_PROBLEM TO WORK ON_
Using the line that contains "Where should I click to: Expand" as the first line and the last line of the data as the final one, give every line in that range again exactly.

Items from a dataset:
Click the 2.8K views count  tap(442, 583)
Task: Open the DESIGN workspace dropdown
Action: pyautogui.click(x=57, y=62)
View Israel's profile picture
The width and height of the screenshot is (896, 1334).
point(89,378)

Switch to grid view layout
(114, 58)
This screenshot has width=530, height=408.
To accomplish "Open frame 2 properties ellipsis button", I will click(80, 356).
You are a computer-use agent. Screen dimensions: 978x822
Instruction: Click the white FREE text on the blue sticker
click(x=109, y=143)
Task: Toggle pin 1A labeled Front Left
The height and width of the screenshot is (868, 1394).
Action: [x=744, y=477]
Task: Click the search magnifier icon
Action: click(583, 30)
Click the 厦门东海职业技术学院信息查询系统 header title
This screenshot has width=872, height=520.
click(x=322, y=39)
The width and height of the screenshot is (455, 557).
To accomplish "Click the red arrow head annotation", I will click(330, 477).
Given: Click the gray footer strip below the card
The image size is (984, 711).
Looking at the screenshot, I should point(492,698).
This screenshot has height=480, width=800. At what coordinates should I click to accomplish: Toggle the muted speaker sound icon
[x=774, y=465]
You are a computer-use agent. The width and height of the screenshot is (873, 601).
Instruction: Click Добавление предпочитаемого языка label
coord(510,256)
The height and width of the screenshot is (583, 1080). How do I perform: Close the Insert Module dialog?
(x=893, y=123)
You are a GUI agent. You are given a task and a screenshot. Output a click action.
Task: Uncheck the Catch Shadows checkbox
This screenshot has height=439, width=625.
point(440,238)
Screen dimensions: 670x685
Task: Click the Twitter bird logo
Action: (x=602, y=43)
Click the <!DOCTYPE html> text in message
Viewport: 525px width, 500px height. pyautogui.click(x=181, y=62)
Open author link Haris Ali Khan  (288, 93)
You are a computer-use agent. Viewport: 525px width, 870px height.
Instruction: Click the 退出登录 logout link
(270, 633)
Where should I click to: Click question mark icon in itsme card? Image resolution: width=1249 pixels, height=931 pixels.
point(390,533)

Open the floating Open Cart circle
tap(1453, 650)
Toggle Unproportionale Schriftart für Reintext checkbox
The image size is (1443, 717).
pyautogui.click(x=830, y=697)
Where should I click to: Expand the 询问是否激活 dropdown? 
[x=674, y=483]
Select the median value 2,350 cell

_EXERCISE RESULT_
Where should I click to: Expand the 询问是否激活 dropdown? 
[x=674, y=483]
Select the median value 2,350 cell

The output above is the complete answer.